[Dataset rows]
>>>

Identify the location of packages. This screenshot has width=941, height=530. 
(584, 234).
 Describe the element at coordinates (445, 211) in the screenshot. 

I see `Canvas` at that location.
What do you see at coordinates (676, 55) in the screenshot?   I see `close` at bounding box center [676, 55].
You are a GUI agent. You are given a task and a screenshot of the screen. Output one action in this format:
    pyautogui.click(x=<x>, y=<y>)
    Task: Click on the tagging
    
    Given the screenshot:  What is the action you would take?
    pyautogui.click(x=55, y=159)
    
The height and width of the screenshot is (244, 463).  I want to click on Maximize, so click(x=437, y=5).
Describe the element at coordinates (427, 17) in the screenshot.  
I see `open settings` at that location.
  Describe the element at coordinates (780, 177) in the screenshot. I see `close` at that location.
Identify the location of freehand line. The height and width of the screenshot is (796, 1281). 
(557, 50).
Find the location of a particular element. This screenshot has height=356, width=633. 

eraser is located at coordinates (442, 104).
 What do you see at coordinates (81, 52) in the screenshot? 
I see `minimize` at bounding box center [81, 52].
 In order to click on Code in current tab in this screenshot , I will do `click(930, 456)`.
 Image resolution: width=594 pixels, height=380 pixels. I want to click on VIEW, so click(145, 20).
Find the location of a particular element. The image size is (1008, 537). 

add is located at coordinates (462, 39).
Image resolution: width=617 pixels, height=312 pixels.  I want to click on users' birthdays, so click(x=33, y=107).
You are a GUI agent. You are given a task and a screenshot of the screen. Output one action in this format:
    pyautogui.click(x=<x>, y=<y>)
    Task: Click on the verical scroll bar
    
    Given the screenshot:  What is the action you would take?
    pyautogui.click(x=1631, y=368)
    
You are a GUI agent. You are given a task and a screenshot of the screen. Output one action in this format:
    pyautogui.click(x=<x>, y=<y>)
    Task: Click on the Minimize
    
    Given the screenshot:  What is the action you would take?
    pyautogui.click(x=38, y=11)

<<<

[INSTRUCTION] List every line of the records above that contains the word "Describe". Case counts.

[TASK ANSWER]
 Describe the element at coordinates (445, 211) in the screenshot. 
Describe the element at coordinates (427, 17) in the screenshot.  
  Describe the element at coordinates (780, 177) in the screenshot. I see `close` at that location.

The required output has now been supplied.